Junction, a beer and burger spot that opened last winter in Bywater, sits steps away from the train tracks along Press Street, a subtle link to the restaurant's underlying railroad theme. Sleek lines, an art deco bar and wooden booths line the walls of the narrow space, giving the feel of being inside a railroad car. The burgers are named after the American railways and tracks that cross the country.

  In a prelude pop-up incarnation, the burgers were offered out of the kitchen at Molly's at the Market, which was meant to be a trial before Lloyd Miller and Jim and Alana Monaghan of Molly's and 13 Monaghan opened the restaurant. But Junction never really became a restaurant; it is first and foremost a bar — and has an impressive selection of craft beers on tap.

  The pub fare menu features a small selection of amped-up burgers, fries and wings. Service is friendly, but Junction is often short-staffed. On a recent visit, there was a lone bartender tending to bar customers and patrons in the dining area, which made for spotty experience. That can be forgotten easily once food arrives, although there are some lapses in its consistency.

  The bar menu states that burgers will be delivered medium unless diners specify otherwise, but on a recent visit three burgers arrived in varying states of doneness, ranging from medium rare to a light pink medium to a very well-done, slightly tough version. Burgers cooked medium rare or medium deliver: The caramelized char on the outside gives way to 6 ounces of juicy, lean meat that asks for little more than a thin slice of cheese and a bun.

  The bar's railroad theme takes geographic hops across the map, nodding to the flavors and cooking styles of the American Midwest, Northeast and South, among others. Creative toppings and rubs dress the grass-fed beef burgers, which are served on sweet brioche rolls from Dong Phuong Bakery.

  The New Mexico Rail Runner packs the heat and flavors of the Southwest: Roasted green chilies crown a thick patty topped with cheddar cheese and a searing aioli that leaves your lips tingling.
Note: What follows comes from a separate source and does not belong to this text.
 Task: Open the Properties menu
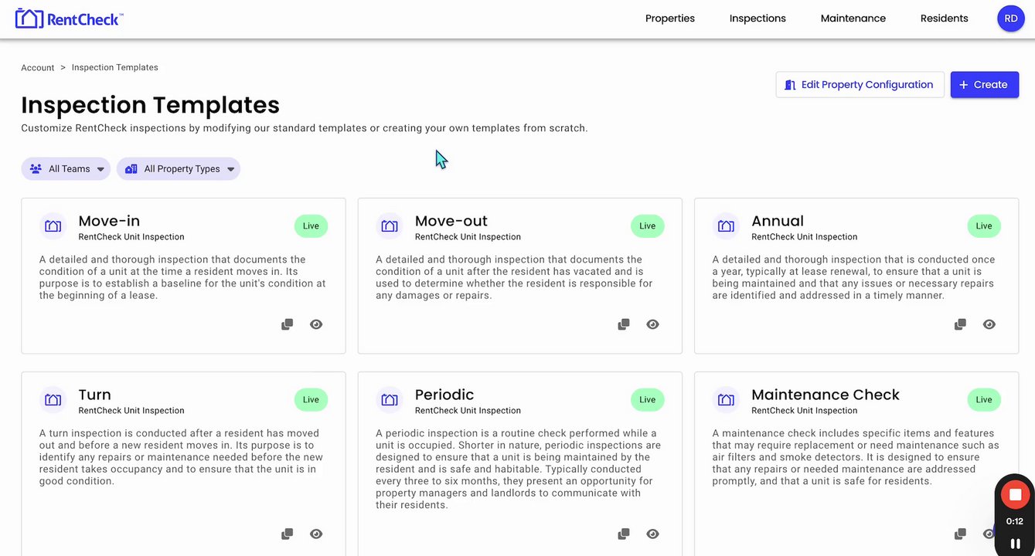(x=669, y=19)
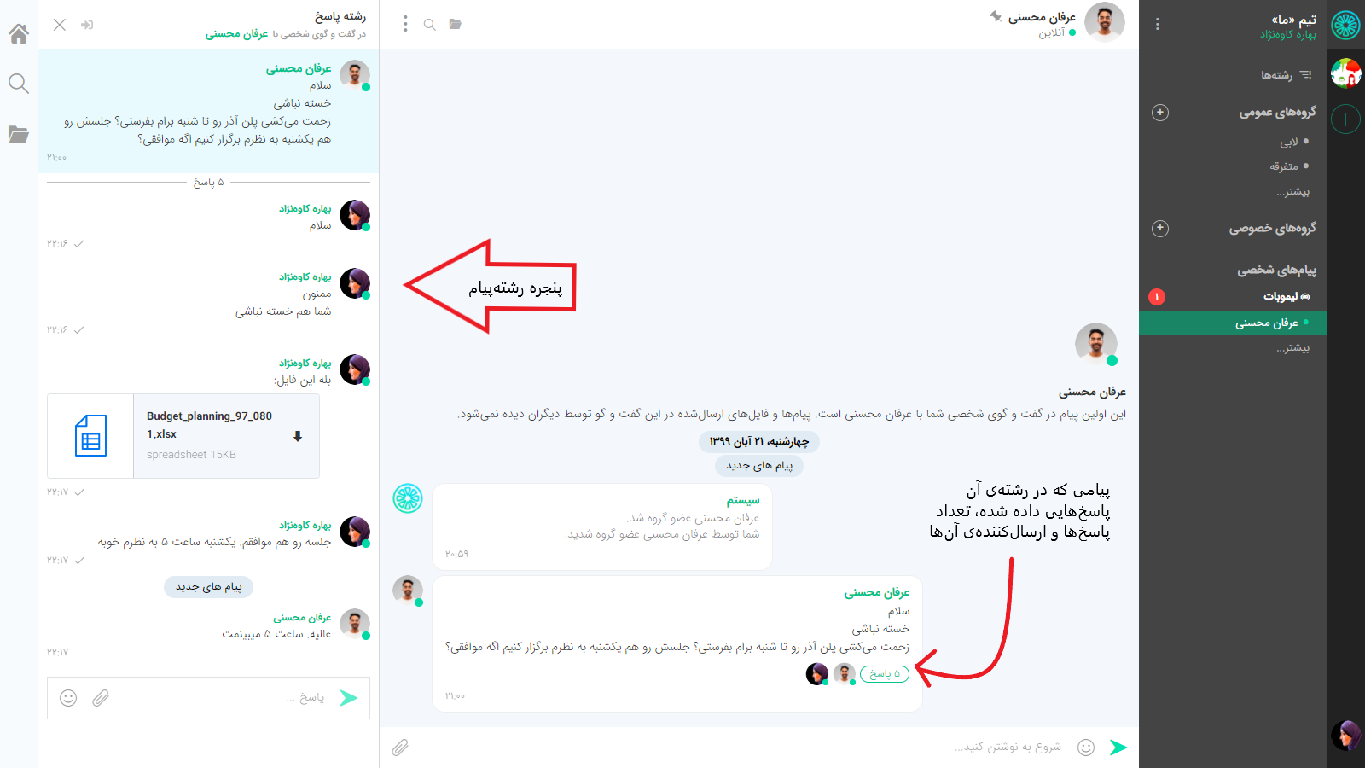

  The Central Vermont pushes the sweet-and-savory envelope and succeeds. Topped with oozing white cheddar, a thick slice of charred apple and applewood-smoked bacon, the medley is coated in thick, syrupy maple crema, giving the burger a breakfast-like appeal.

  One of the heartiest and best options, the Kansas City Southern, is inspired by the molasses-heavy smoked meats representative of the Midwestern city. A brown sugar and cayenne rub lends sweet, soft heat to the burger, which is topped with thick slices of cheddar, tender onions rendered sweet and soft on the griddle, sauteed mushrooms and thick, dark barbecue sauce.

  The black bean burger offers vegetarians a respite from the otherwise beef-centric menu and is topped with Monterey Jack cheese, avocado, sprouts and bright house-made salsa.

  A couple of salads, wings and a fried vegetable basket round out the menu, but the fried pickles kick it up a notch and should not be missed. The deliciously salty orbs are heavily battered in cornmeal, fried crisp and served with cool dill tartar sauce. Fries also meet the mark and are of the hand-cut variety: Skins intact, the thick sticks are fried dark brown and salted judiciously.

  The burgers are big enough to soak up the majority of an evening's alcohol intake, including any one of the bar's 40 craft beers on tap, the varieties of which are organized by geographic origin and include several excellent pale ales from the Northwest.

  Dessert is noticeably an afterthought, and the menu includes only one item: lemon cake topped with whipped cream and spiced pecans. It's better to cap the meal with a frozen Irish coffee, the French Quarter favorite colloquially known as an Irish daiquiri and a staple at the other Monaghan bars. Creamy, boozy — like an alcoholic milkshake — the potent slushy is a good reason to cross the tracks.